当脚本在根目录之外时获取scrapy项目设置 [英] Getting scrapy project settings when script is outside of root directory
问题描述
我制作了一个 Scrapy 蜘蛛,它可以从位于项目根目录中的脚本成功运行.由于我需要从同一个脚本的不同项目运行多个蜘蛛程序(这将是一个 django 应用程序,根据用户的请求调用脚本),我将脚本从其中一个项目的根目录移动到父目录.出于某种原因,脚本不再能够获取项目的自定义设置,以便将抓取的结果通过管道传输到数据库表中.这是我用来从脚本运行蜘蛛的 scrapy 文档中的代码:
I have made a Scrapy spider that can be successfully run from a script located in the root directory of the project. As I need to run multiple spiders from different projects from the same script (this will be a django app calling the script upon the user's request), I moved the script from the root of one of the projects to the parent directory. For some reason, the script is no longer able to get the project's custom settings in order to pipeline the scraped results into the database tables. Here is the code from the scrapy docs I'm using to run the spider from a script:
def spiderCrawl():
settings = get_project_settings()
settings.set('USER_AGENT','Mozilla/4.0 (compatible; MSIE 7.0; Windows NT 5.1)')

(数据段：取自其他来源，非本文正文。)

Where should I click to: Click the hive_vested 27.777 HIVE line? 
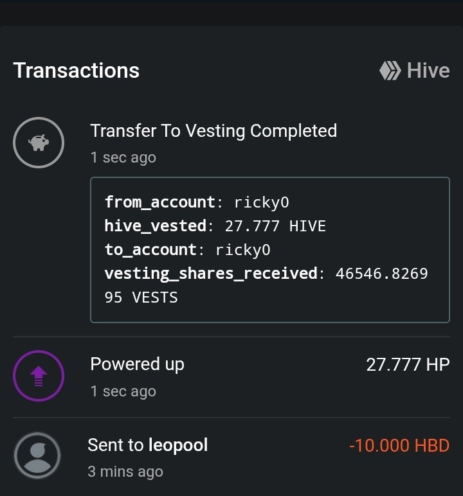pos(215,226)
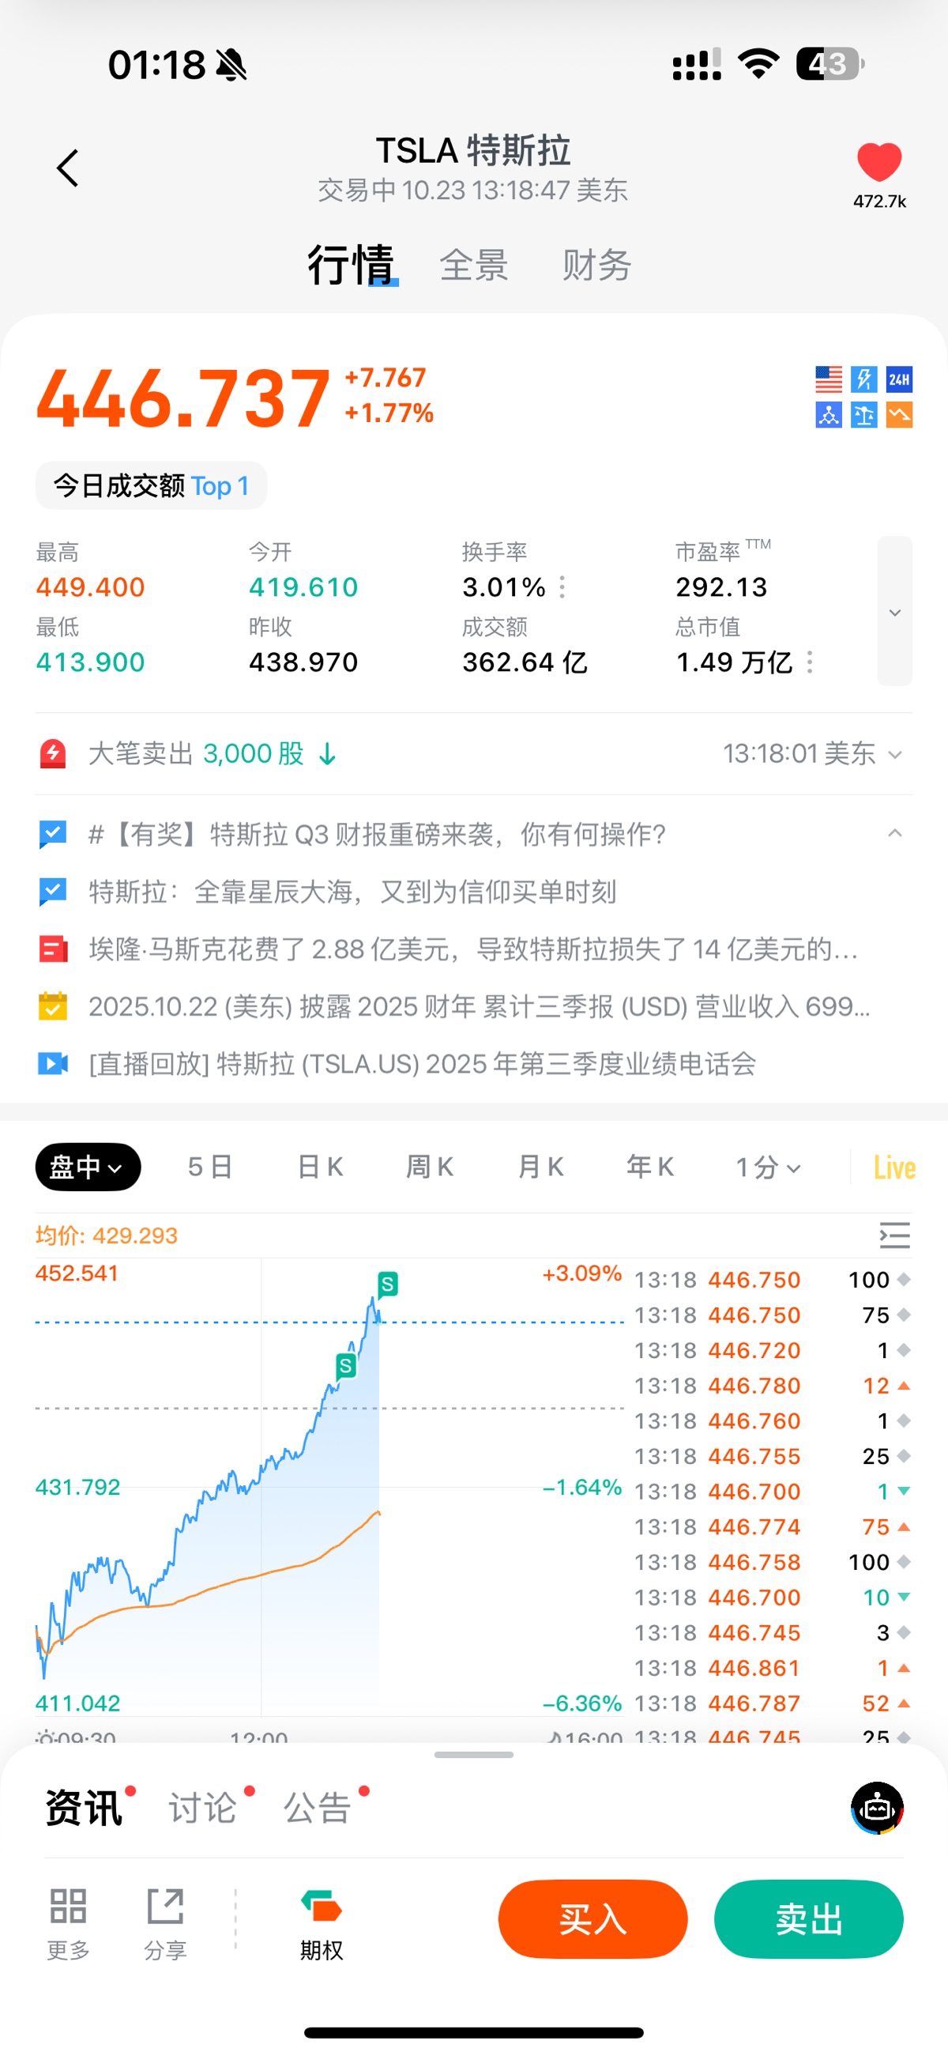The height and width of the screenshot is (2056, 948).
Task: Expand the stock stats panel chevron
Action: point(895,612)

process = CrawlerProcess(settings)
process.crawl(MySpider3)
process.start()
是否有一些额外的模块需要导入才能从项目外部获取项目设置?或者是否需要对该代码进行一些添加?下面我还有运行蜘蛛的脚本的代码,谢谢.

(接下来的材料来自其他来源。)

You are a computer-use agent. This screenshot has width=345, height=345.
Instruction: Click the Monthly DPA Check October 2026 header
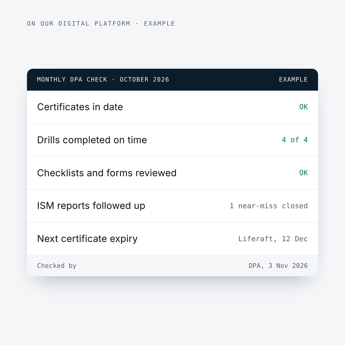click(x=103, y=80)
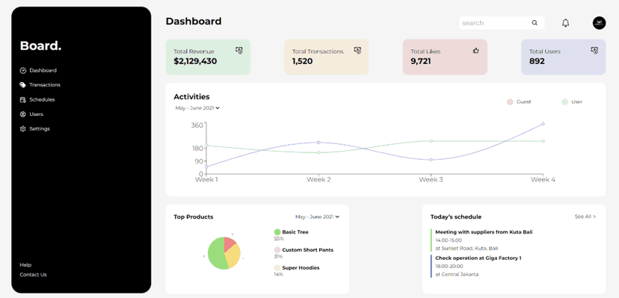Toggle the Guest legend series
Screen dimensions: 619x298
tap(519, 102)
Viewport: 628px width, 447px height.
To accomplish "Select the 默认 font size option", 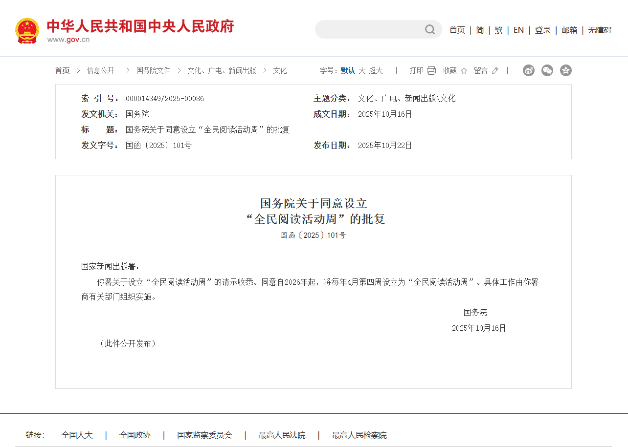I will coord(348,71).
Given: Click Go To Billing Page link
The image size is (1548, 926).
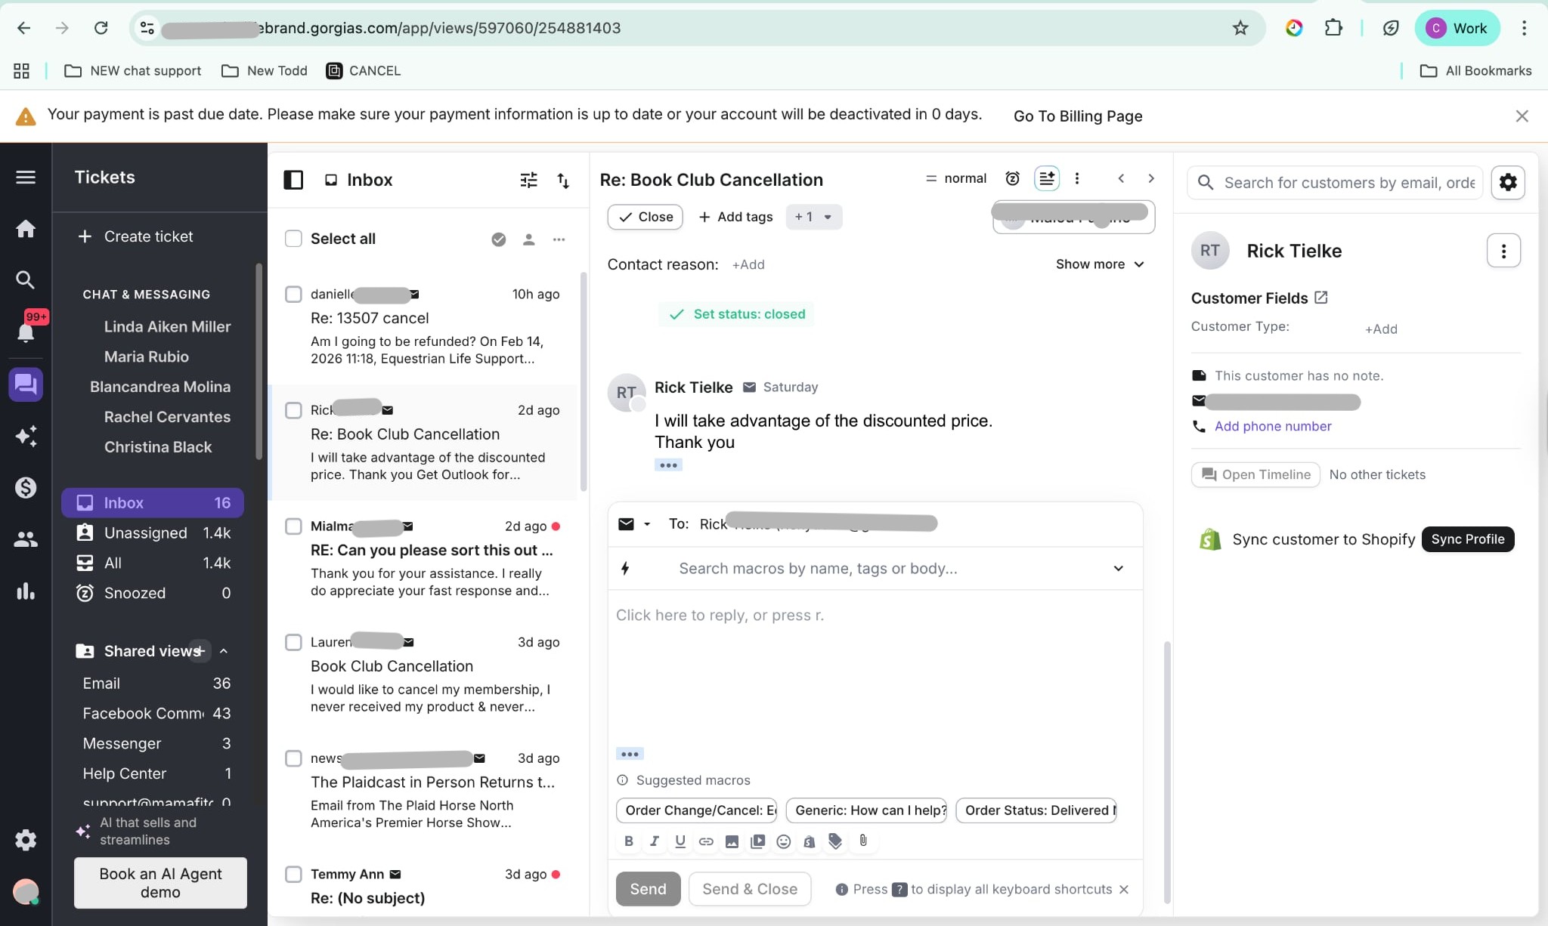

Is there some extra module that needs to be imported in order to get the project settings from outside of the project? Or does there need to be some additions made to this code? Below I also have the code for the script running the spiders, thanks.
from ticket_city_scraper.ticket_city_scraper import *
from ticket_city_scraper.ticket_city_scraper.spiders import tc_spider
from vividseats_scraper.vividseats_scraper import *
from vividseats_scraper.vividseats_scraper.spiders import vs_spider
tc_spider.spiderCrawl()
vs_spider.spiderCrawl()
推荐答案
感谢这里已经提供的一些答案,我意识到scrapy实际上并没有导入settings.py文件.我就是这样解决的.
Thanks to some of the answers already provided here, I realised scrapy wasn't actually importing the settings.py file. This is how I fixed it.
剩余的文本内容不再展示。